WHAT TO WORK ON
Among the entries below, find all lines that include "will" and copy them.

[Saved data entries]
···
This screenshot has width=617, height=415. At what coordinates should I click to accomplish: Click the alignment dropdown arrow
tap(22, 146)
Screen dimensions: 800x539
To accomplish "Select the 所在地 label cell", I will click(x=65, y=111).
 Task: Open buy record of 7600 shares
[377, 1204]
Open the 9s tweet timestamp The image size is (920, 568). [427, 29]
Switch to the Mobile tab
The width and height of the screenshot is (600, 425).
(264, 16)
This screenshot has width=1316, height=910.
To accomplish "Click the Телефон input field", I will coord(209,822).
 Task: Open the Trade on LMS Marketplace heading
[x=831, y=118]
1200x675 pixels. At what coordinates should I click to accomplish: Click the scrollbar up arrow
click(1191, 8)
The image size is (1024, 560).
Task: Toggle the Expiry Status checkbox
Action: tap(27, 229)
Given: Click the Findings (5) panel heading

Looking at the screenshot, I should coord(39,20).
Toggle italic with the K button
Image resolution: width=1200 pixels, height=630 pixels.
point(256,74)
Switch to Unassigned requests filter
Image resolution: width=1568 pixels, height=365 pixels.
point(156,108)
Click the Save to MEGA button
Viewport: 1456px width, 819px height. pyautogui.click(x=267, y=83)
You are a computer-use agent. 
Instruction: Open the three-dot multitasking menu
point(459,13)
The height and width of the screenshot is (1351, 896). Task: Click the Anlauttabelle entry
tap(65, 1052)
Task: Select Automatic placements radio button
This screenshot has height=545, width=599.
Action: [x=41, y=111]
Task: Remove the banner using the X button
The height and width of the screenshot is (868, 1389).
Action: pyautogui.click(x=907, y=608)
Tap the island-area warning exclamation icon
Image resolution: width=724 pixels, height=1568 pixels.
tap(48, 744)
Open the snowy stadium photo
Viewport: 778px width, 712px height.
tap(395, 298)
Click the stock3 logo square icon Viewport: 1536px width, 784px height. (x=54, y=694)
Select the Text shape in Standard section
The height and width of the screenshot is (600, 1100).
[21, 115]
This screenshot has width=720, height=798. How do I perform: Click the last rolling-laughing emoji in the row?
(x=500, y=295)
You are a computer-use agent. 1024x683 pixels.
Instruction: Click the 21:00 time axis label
···
EXERCISE ANSWER
To accomplish "Select the 所在地 label cell", I will click(x=65, y=111).
To accomplish "Click the Телефон input field", I will coord(209,822).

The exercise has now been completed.